Podrażniona drużyna Nikoli Grbicia znakomicie rozpoczęła ostatniego seta. Dobrze atakował i blokował Tomasz Fornal, który zmienił na przyjęciu Śliwkę. Polacy szybko wypracowali wysoką przewagę (10:5) i ze spokojem ją utrzymali. Mecz zakończył się efektownym blokiem Fornala. Właśnie w tym elemencie biało-czerwoni byli w meczu wyraźnie lepsi (13-6).
Faza pucharowa Ligi Narodów rozegrana zostanie w dniach 20–24 lipca w Unipol Arena w Bolonii. Polacy zmierzą się w ćwierćfinale z Iranem. Zwycięzca tego meczu zmierzy się w półfinale z USA lub Brazylią. Tytuł broni właśnie Brazylia.
Polska: Janusz, Kurek 23, Bieniek 9, Kochanowski 6, Śliwka 8, Semeniuk 13, Zatorski (libero) oraz Fornal 7, Kłos 2, Kaczmarek 1, Firlej.

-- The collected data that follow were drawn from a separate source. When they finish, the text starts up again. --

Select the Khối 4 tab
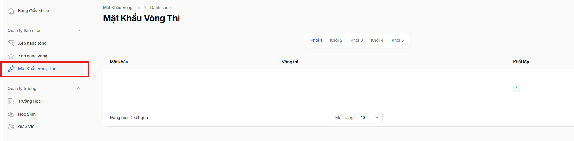The height and width of the screenshot is (141, 574). point(377,40)
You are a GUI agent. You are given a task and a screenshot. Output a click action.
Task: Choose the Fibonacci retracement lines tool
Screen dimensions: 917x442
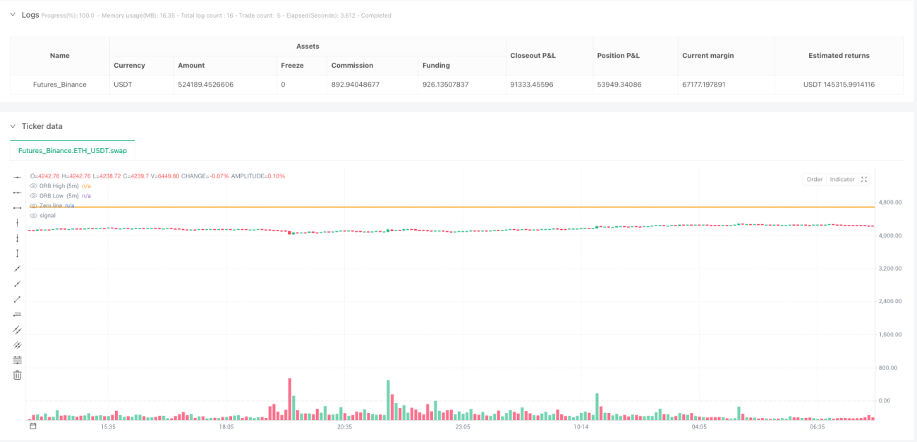pos(18,360)
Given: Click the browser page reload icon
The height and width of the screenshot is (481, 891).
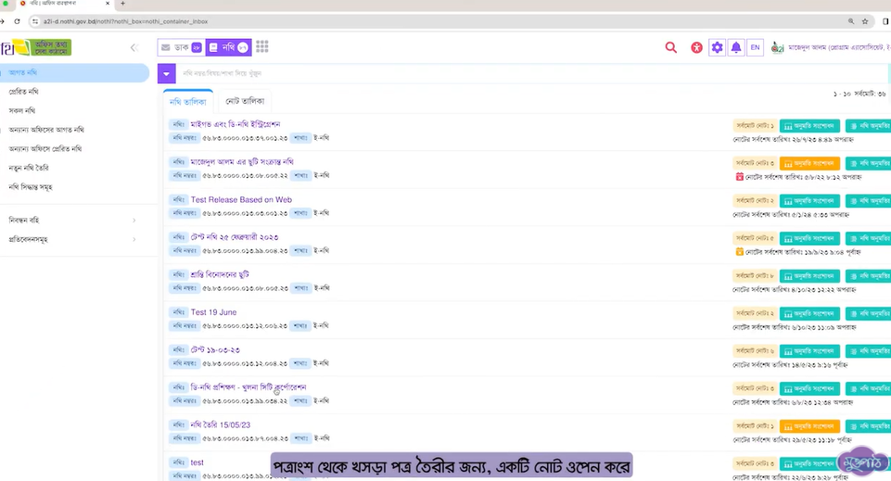Looking at the screenshot, I should point(17,20).
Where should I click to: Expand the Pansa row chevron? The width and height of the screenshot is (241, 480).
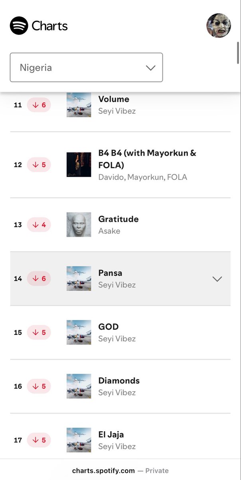click(217, 279)
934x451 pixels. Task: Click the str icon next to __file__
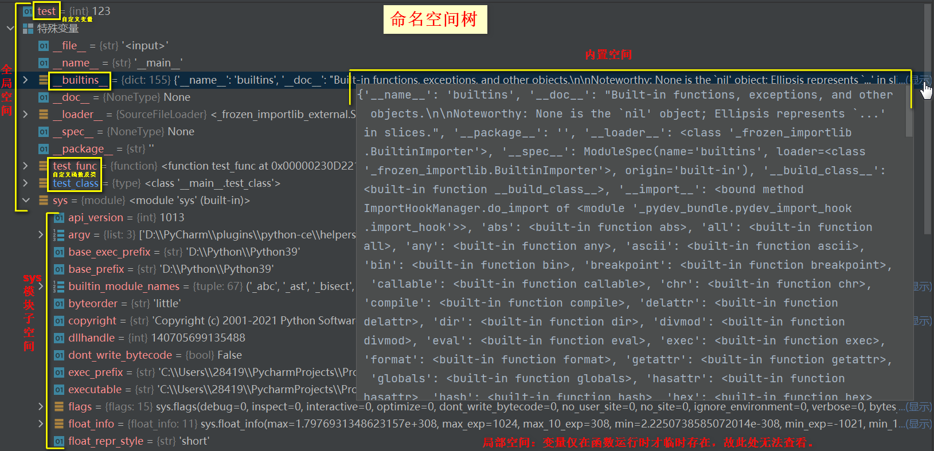44,46
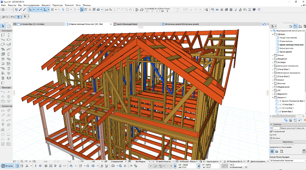Select the Wall tool in the toolbox
Screen dimensions: 306x170
pos(3,35)
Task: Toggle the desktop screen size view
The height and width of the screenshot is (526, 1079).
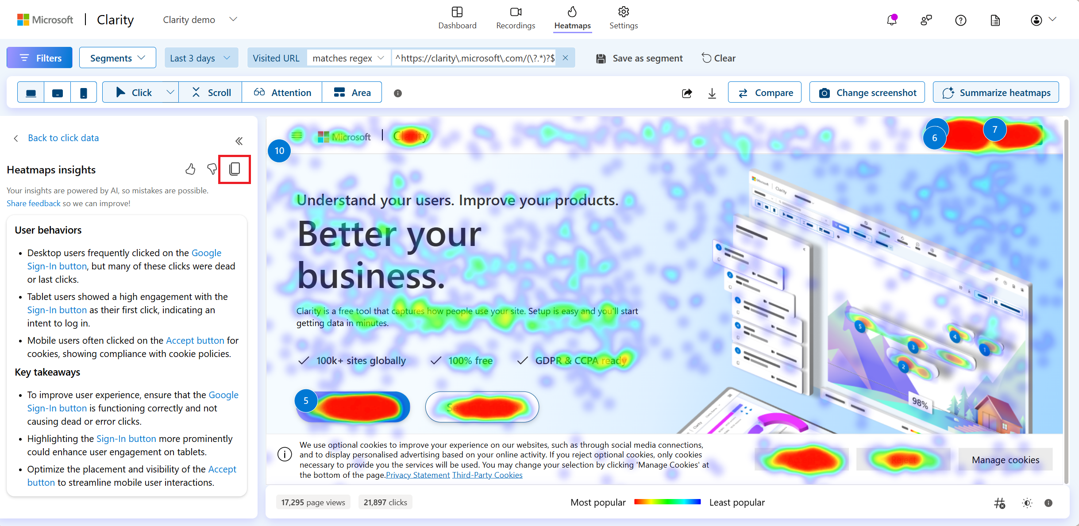Action: point(31,92)
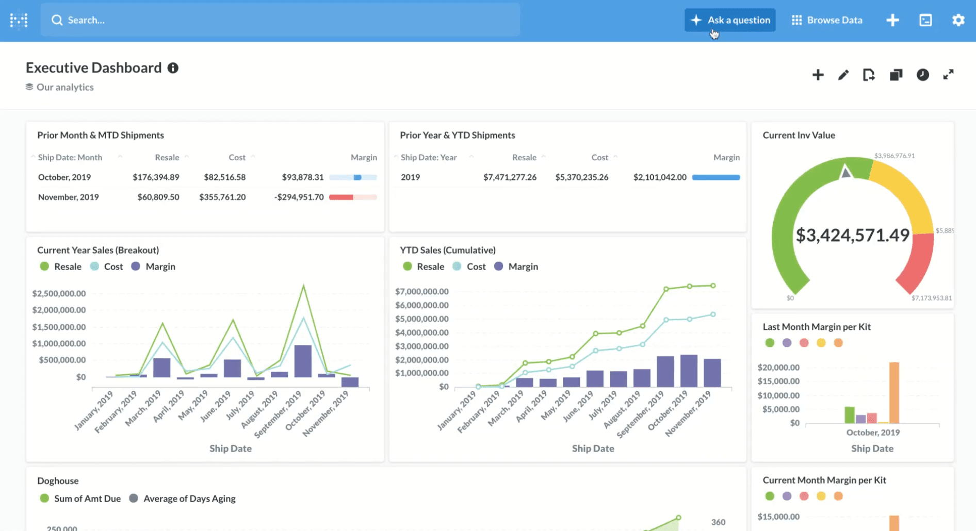Sort by Ship Date: Month column header
Viewport: 976px width, 531px height.
[70, 157]
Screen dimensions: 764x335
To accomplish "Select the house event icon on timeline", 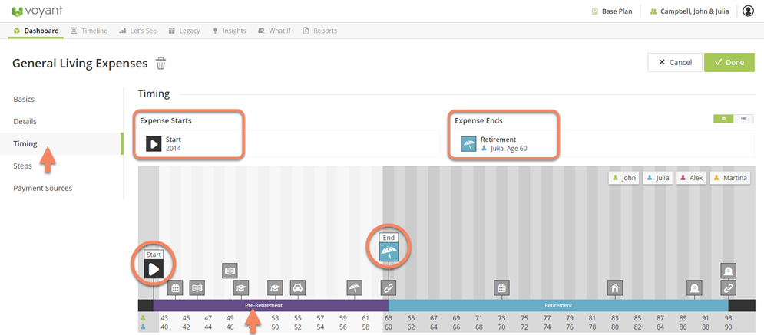I will pos(614,288).
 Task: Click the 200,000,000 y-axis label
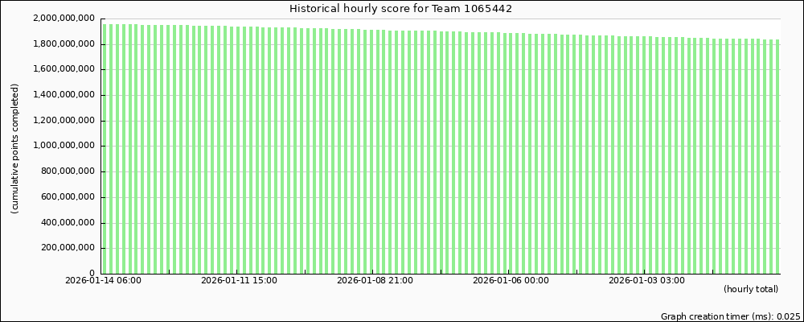(68, 249)
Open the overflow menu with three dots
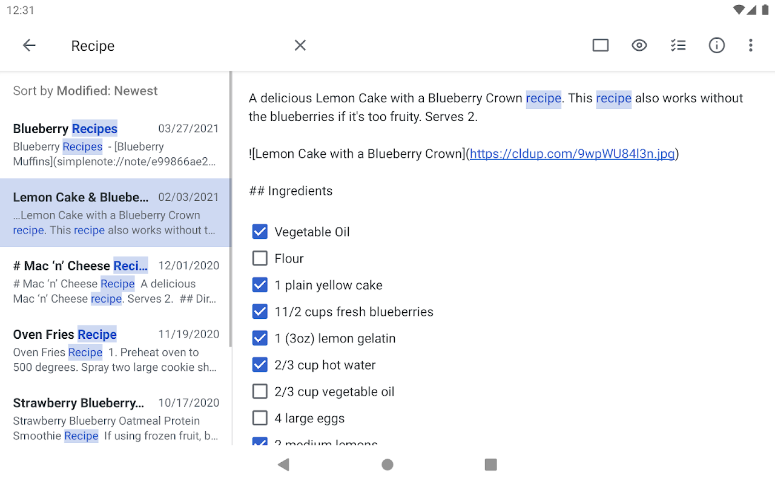775x484 pixels. click(751, 45)
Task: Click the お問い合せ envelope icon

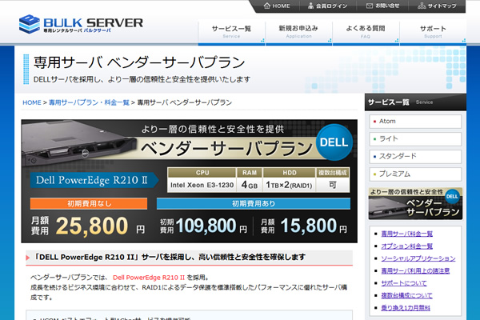Action: click(370, 6)
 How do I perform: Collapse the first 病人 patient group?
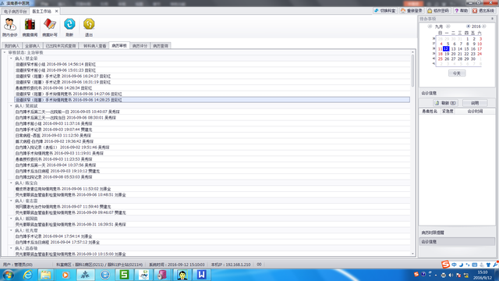(11, 59)
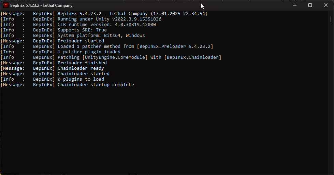Image resolution: width=334 pixels, height=175 pixels.
Task: Click the 'Chainloader ready' message line
Action: click(81, 68)
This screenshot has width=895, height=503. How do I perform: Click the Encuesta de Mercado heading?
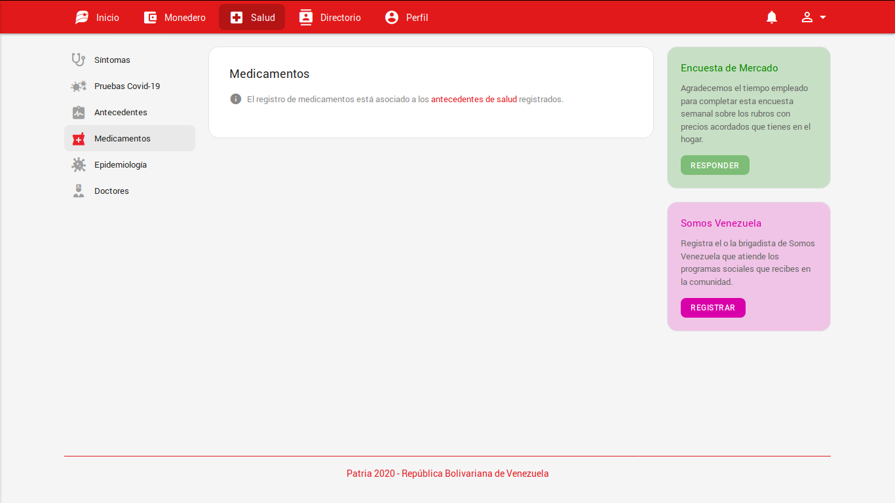coord(729,68)
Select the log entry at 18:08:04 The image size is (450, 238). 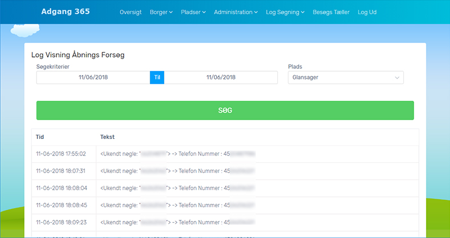pyautogui.click(x=61, y=188)
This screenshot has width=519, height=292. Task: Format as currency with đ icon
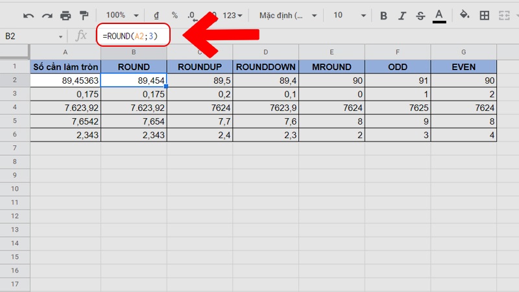tap(156, 15)
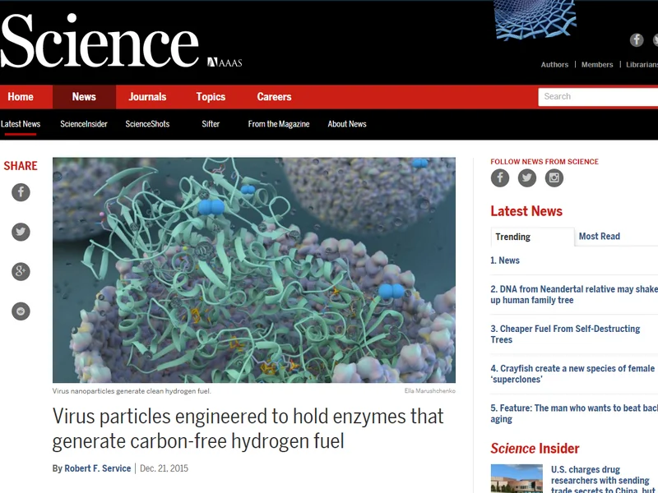Switch to the Most Read tab
The image size is (658, 493).
[x=599, y=237]
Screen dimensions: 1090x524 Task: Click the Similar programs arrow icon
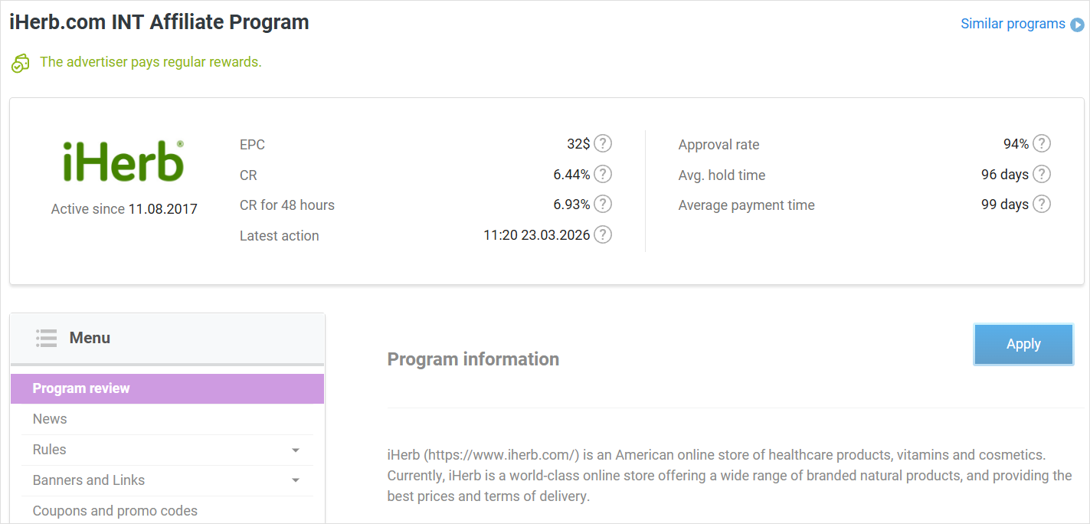(1077, 25)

Słowenia: Vincić 1, Stern 20, Kozamernik 6, Pajenk 9, Urnaut 9, Cebulj 9, Kovacić (libero) oraz Ropret, Mozić.
Zasady ustalania kolejności: 1. większa liczba wygranych meczów; 2. większa liczba zdobytych punktów; 3. wyższy stosunek setów; 4. wyższy stosunek małych punktów; 5. lepszy bilans w bezpośrednich meczach.
Włochy - Holandia, Polska - Iran, USA - Brazylia, Francja - Japonia.
Półfinały: Zwycięzca meczu Włochy/Holandia - Francja/Japonia i Polska/Iran - USA/Brazylia.